What GAO Found
While the previous two-contract structure of the Evolved Expendable Launch Vehicle (EELV) program met Department of Defense (DOD) needs for unprecedented mission success and an at-the-ready launch capability, the scope of its capability contract limited DOD’s ability to identify the cost of an individual launch, as direct launch costs were not separated from other costs. Minimal insight into contractor cost or pricing data meant DOD may have lacked sufficient knowledge to negotiate fair and reasonable launch prices.
Through DOD’s development of a new acquisition strategy in 2011, and in preparation for contract negotiations with United Launch Alliance (ULA), DOD undertook significant efforts to obtain better contractor and subcontractor cost or pricing data. The December 2013 contract modification with ULA includes line items for both the fixed-price and cost-reimbursement portions funded under the previous two-contract structure, and DOD officials say the administrative burden of renegotiating new contracts every year will be substantially lessened due to the new contract’s simplified structure. The new contract is also expected to provide DOD with a better understanding of individual launch costs than it had under previous contracts, as some costs are now directly attributable to specific launches.

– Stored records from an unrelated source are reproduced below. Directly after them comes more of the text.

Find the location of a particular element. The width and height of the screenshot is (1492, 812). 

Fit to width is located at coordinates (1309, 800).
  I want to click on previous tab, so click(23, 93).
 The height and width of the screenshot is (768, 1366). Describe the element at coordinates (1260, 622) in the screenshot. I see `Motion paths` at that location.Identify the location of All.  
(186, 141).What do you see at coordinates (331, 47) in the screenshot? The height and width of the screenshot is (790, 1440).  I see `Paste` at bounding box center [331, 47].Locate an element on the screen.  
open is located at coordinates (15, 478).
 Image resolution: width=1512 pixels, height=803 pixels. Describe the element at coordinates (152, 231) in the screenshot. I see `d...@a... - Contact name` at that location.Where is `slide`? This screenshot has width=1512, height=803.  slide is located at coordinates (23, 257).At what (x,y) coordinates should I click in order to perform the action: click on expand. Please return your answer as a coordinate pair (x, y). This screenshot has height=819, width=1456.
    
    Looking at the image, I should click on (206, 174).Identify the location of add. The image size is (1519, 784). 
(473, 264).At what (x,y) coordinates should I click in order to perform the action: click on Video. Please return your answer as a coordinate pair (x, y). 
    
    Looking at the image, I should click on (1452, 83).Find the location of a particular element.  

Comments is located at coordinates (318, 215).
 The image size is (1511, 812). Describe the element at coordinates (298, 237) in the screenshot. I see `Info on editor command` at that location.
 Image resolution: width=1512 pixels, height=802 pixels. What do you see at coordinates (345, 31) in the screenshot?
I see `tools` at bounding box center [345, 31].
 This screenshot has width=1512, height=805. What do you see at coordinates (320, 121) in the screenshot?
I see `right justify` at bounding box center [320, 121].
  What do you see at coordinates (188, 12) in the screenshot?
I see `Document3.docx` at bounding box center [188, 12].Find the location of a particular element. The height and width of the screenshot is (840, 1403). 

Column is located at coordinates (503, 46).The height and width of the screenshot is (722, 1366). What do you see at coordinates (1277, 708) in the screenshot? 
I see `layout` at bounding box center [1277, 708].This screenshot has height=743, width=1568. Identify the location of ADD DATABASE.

ULA periodically sells launch services to customers outside of the EELV program, such as the National Aeronautics and Space Administration, and to commercial customers. Because DOD pays for ULA’s fixed costs, DOD receives compensation for the use of ULA facilities on a per-launch basis for launches ULA sells to non-DOD customers. Under the new contract, compensation is based on some actual costs, and is approximately three times the dollar amount per-launch of reimbursements under previous contracts.
If DOD requires all offers to contain both fixed-price and cost-reimbursement features for launch services and capability, respectively, similar to the way it currently contracts with ULA, there could be benefits to DOD and ULA, but potential burdens to new entrants. Alternatively, if DOD implements a fixed-price commercial approach to launch proposals, DOD could lose insight into contractor cost or pricing. DOD could also require a combination of elements from each of these approaches, or develop new contract requirements for this competition.
Why GAO Did This Study
DOD’s EELV program is the primary provider of launch vehicles and services for U.S. military and intelligence satellites. The most recent independent cost estimate projects the program will cost about $70 billion through 2030. From 2006 to 2013, the program acquired launch services from a single provider. In December 2013, DOD signed a five-year contract modification with that provider. DOD has also set aside up to 14 launches for competition among all certified launch vehicle providers, and is currently developing a methodology for comparing launch proposals for the competition, which is expected to begin in fiscal year 2015. The Senate Homeland Security and Governmental Affairs Committee, Permanent Subcommittee on Investigations, requested that GAO review DOD’s upcoming competitive EELV procurement. The report addresses the following: (1) What insight did DOD have into launch costs under past EELV contracts? (2) How do recent changes to EELV contracts affect accounting for costs? (3) How is DOD compensated for costs when ULA sells launches to other customers? and (4) What are the implications if DOD requires competitors to submit offers using the same structure it currently uses with ULA or a commercial approach?